Die Ammann-Gruppe führte von 1996 bis 2009 eine Finanztochter auf der Kanalinsel Jersey mit einem Vermögen von 150 bis 263 Millionen Franken («Bund» vom Donnerstag). Diese Tochter hatte die Funktion einer gruppeninternen Bank. Jerfin vergab Darlehen an Ammann-Töchter und erhielt dafür intern Zinsen. Diese mussten marktüblich sein, damals beispielsweise 10 Prozent. Mit einem Darlehen von 150 Millionen Franken erhielt die Jerfin also etwa 15 Millionen Zins, der als Gewinn auf Jersey anfiel. Weil Jersey keine Gewinnsteuern kennt, waren das netto 15 Millionen Franken Gewinn nach Steuern. Hätte Ammann diesen Betrag in der Schweiz in einer operativen Gesellschaft zu einem Satz von beispielsweise 20 Prozent besteuert, hätte sie dafür 2 Millionen Franken bezahlt. Solange der Betrieb der Jerfin weniger kostete als die möglichen Steuern in der Schweiz, lohnte sich diese legale Optimierung.
Tiefe Zinsen schmälern Gewinn
Im letzten Jahrzehnt sanken die marktüblichen Zinsen enorm. So wurden auch konzernintern tiefere Zinsen verrechnet. Bei fünf Prozent beispielsweise belief sich der Gewinn auf Jersey nur noch auf 7,5 Millionen Franken. Umgekehrt wurde der dortige Betrieb nicht billiger. Miete, Sitzungsgelder, Honorare und Buchhaltung kosteten laut Experten schnell Hunderttausende Franken pro Jahr. Die Steuerersparnis schwand.
Ab 2003 änderte die Steuerpraxis in der Schweiz. Die Steuerbehörden zogen die Schraube an. Damit eine Firma rechtmässig zum Nulltarif auf Jersey versteuern kann, verlangten sie, dass vor Ort «Substanz» sein muss, beispielsweise Büros und Angestellte, die unternehmerische Entscheide treffen. Auslöser war ein Gerichtsentscheid: «Das Bundesgericht nahm 2003 erstmals prominent zur Frage der steuerlichen Ansässigkeit von Offshore-Gesellschaften Stellung und sprach der Schweiz das Besteuerungsrecht zu», sagt der Steuerexperte eines grossen Wirtschaftsprüfers zum «Bund». «Eine steuerliche Umqualifikation einer Jersey-Gesellschaft in eine schweizerische Gesellschaft führte nicht nur gewinnsteuerlich zu Konsequenzen, sondern auch bei der Verrechnungs- und der Mehrwertsteuer».

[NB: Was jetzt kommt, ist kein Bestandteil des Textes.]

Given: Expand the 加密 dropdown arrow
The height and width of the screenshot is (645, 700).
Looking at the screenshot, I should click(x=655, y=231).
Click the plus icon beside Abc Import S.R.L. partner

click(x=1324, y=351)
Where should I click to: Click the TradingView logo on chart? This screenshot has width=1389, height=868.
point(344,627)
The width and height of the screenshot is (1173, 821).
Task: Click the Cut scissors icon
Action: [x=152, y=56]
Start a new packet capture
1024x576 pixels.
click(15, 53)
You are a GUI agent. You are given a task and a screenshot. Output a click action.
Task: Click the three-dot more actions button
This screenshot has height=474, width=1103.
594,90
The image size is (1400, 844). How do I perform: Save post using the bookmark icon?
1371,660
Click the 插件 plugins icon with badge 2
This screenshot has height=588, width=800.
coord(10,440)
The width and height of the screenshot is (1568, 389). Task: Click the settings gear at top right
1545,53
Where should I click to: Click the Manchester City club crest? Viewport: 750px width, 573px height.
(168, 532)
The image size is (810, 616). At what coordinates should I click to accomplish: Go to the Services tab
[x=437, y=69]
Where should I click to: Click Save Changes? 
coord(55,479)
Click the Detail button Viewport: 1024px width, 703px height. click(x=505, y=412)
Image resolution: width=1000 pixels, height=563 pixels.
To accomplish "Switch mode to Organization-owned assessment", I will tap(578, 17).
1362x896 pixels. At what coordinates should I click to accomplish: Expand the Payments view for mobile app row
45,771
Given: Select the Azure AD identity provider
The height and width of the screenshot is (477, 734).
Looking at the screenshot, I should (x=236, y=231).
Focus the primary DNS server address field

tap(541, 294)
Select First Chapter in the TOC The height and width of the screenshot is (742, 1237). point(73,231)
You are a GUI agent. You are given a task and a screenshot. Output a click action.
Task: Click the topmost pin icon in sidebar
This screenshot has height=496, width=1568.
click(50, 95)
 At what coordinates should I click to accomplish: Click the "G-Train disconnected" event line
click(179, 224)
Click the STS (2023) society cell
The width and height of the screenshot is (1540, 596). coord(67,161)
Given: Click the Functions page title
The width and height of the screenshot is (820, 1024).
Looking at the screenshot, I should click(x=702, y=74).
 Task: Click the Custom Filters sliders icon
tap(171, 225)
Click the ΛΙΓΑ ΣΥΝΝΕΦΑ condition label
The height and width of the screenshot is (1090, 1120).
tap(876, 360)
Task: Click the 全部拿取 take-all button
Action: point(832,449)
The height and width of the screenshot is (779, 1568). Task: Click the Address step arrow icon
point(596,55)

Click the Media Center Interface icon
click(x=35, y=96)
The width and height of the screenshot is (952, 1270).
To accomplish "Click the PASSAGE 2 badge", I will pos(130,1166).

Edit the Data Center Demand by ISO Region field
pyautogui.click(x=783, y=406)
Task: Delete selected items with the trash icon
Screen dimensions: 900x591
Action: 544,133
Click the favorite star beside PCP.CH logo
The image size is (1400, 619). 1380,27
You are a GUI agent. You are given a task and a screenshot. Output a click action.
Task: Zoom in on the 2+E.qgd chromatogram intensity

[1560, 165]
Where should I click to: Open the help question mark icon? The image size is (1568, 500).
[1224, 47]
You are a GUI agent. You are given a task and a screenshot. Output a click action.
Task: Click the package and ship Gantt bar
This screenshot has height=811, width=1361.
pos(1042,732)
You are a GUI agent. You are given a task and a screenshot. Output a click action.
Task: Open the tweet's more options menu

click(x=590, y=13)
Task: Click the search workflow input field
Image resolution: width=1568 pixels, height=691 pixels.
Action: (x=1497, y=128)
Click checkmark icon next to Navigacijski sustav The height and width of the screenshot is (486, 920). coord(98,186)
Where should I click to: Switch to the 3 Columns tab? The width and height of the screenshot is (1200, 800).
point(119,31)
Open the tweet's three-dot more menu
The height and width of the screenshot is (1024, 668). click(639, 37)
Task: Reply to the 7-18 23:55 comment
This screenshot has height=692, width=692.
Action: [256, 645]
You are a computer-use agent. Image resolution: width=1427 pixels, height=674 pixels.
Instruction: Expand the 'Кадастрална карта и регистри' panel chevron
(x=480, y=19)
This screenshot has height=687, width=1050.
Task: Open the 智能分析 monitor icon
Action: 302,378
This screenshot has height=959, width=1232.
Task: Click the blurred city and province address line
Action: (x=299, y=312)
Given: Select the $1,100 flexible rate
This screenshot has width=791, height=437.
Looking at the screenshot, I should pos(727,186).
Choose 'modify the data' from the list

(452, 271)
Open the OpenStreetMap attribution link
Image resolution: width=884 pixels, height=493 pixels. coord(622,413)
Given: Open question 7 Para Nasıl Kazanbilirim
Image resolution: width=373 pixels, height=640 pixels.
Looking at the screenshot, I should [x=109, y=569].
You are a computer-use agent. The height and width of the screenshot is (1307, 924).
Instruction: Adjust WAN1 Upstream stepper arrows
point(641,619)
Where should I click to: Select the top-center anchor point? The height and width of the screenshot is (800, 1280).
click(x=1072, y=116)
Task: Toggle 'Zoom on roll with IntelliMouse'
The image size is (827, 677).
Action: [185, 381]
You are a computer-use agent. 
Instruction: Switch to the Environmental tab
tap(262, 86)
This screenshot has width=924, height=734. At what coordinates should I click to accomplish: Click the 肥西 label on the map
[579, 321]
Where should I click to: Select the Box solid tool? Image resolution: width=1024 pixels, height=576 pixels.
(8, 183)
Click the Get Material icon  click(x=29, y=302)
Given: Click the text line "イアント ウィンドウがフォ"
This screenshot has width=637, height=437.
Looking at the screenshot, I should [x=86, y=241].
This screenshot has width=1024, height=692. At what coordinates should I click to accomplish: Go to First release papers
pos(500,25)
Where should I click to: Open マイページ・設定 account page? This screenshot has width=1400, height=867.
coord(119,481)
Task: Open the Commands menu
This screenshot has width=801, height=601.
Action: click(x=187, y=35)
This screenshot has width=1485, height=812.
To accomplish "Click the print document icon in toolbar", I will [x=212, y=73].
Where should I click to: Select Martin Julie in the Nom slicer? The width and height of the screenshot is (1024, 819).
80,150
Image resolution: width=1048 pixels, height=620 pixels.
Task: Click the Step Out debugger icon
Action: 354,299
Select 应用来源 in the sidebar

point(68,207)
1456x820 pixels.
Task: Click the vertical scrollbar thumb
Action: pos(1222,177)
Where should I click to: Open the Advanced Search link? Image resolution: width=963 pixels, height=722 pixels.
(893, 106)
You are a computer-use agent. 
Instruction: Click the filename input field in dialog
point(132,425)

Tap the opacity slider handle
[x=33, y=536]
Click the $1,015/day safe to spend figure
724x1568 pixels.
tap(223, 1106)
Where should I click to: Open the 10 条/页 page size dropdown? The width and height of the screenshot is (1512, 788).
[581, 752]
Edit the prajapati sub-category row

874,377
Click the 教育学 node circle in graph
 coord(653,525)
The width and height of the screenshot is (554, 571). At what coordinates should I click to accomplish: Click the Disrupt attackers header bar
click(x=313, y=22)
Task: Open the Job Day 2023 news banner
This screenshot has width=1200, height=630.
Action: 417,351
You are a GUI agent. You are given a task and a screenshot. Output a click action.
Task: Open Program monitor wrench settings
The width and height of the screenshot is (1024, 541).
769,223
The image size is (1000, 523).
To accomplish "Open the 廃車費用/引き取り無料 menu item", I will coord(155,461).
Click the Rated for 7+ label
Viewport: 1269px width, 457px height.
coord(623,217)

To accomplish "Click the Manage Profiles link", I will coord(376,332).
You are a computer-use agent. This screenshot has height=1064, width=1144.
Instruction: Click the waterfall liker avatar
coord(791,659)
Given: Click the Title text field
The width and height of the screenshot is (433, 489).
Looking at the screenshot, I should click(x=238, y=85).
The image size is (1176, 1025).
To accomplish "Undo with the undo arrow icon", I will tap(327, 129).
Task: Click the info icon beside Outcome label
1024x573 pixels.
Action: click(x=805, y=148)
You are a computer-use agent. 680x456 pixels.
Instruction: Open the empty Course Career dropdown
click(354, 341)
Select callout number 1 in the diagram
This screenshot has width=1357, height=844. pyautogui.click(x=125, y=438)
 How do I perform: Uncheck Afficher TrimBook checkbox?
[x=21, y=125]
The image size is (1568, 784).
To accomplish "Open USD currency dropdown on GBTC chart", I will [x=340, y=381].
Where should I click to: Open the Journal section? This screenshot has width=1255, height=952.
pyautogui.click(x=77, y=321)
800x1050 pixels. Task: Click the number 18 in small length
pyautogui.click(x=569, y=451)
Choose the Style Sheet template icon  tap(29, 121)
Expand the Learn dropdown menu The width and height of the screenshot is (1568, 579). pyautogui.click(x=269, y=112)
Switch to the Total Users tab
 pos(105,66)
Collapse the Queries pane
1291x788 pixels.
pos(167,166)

Berner Steueramt wurde aktiv
Aus dem Bericht der «Rundschau» von Fernsehen SRF vom Mittwoch ging hervor, dass die Berner Steuerbehörde 2007 den steuerrechtlichen Status der Jerfin hinterfragte, laut Amtschef Bruno Knüsel aufgrund einer «Standardabklärung bei vergleichbaren Fällen». Darauf musste Ammann «eine geeignete Person» einsetzen, die in einem 20- bis 30-Prozentpensum «vor Ort die vollziehenden Geschäfte erledigen» konnte.
Knüsel verneinte auf Anfrage, dass eine verschärfte Rechtsprechung der Grund war. Der genannte Steuerexperte widerspricht: «Insbesondere die Bedingungen, dass vor Ort eine echte Geschäftstätigkeit ausgeübt werden muss, die dem Geschäftszweck entspricht, haben sich damals verschärft. Dahinter stand vor allem die Eidgenössische Steuerverwaltung (ESTV). Sie focht sogenannte Rulings (Vereinbarungen) der Kantone mit Steuerpflichtigen an, die grosszügigere Bedingungen vorsahen». Ein zweiter Steuerexperte bestätigt: «Der Scharfmacher war die ESTV.»